I would like to know how to retrieve the text of a paragraph without the comments’ text?
If I do
paragraph.ToTxt();
it includes the text of all children including comments. GetText() seems to give the same results. How can I get the text of the paragraph only without its children?
Using the DocumentVisitor would require some code refactoring that I would like to avoid if possible…
Using the debugger, the following seems to give similar results:
public string Text
{
get
{
// paragraph is an instance of Aspose.Words.Paragraph
if (paragraph.HasChildNodes)
{
string runsText = string.Empty;
foreach(Aspose.Words.Run run in paragraph.Runs)
runsText += run.ToTxt();
return runsText;
}
else
return paragraph.ToTxt();
}
}
Is it safe to use this? Will it gives the same results (i.e. will it give exactly the text entered in Word in the paragraph)?
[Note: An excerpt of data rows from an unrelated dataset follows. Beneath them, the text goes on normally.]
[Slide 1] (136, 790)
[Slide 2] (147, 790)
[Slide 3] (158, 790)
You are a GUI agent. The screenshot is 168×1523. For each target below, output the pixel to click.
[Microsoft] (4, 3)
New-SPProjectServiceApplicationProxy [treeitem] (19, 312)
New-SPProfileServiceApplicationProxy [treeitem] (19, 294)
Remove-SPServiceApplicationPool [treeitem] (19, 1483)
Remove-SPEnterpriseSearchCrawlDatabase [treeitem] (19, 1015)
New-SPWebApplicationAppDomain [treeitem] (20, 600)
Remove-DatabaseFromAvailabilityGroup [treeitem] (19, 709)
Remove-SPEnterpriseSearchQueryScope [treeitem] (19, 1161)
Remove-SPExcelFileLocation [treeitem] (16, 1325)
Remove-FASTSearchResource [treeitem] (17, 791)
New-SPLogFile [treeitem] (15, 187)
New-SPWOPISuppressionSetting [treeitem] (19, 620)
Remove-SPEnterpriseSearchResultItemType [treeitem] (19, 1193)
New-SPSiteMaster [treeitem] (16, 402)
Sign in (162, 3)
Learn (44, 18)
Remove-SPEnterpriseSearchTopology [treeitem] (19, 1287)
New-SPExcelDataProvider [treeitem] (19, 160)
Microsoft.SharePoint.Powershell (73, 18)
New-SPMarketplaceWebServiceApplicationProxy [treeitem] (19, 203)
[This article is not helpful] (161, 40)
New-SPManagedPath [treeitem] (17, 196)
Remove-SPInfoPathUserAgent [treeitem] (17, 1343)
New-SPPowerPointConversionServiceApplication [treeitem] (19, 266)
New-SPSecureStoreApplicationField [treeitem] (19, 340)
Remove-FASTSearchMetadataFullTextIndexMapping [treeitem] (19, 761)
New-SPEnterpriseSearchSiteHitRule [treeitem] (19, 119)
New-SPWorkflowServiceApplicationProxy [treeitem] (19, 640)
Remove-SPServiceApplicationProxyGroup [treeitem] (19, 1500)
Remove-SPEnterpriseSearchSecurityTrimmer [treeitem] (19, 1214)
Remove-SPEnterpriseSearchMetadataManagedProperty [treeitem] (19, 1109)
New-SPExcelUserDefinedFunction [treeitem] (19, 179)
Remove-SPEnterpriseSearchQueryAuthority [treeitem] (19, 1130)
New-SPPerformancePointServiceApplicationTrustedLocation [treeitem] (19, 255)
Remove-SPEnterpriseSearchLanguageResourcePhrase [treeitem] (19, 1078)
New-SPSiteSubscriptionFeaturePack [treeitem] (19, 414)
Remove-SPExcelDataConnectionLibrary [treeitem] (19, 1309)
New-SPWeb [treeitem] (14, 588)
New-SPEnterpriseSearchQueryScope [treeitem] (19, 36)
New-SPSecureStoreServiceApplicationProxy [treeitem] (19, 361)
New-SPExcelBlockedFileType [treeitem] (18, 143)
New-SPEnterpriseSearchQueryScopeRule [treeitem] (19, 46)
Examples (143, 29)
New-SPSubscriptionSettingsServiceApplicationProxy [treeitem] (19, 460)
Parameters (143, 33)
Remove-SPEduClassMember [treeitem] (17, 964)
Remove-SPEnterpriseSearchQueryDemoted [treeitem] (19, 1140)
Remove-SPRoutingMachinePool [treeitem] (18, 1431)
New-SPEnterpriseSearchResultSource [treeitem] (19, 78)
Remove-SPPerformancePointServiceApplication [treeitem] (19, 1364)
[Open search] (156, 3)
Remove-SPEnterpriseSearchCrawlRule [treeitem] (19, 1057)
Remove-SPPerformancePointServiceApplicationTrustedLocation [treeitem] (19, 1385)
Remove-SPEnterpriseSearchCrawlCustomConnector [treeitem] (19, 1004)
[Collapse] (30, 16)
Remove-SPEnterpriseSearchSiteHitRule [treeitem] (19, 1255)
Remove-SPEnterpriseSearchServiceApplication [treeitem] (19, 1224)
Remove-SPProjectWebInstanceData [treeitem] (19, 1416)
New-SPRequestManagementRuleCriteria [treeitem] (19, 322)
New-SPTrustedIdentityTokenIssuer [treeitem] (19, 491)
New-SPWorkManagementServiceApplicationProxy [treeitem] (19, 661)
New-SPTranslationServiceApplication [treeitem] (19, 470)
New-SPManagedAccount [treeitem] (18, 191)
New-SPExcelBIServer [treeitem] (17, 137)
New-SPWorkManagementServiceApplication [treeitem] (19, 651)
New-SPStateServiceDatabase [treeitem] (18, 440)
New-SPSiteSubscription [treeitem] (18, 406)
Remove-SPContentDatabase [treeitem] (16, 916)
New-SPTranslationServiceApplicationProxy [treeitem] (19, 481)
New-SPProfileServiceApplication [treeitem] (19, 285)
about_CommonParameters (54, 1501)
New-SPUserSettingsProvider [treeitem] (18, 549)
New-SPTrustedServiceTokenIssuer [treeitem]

Thanks for your request. Not exactly because paragraphs can also contain fields. Each field consists of FieldStart, FieldEnd, FieldSeparator nodes and field code, field value text. Field code and field value are also represented by Runs. So the text returned by your code will also contain field codes, which, I suppose, are unnecessary in your case.
Best regards.
It seems to me that Marie3’s solution is now correct, because the current version of Aspose.Words keeps FieldSeparators, etc., in their own type of child nodes. That is, it seems to me that as it stands now, traversing all the Runs directly under a paragraph should return only the actual text of the paragraph (including deletions and insertions); anything else (comments, fields, etc.) would be excluded.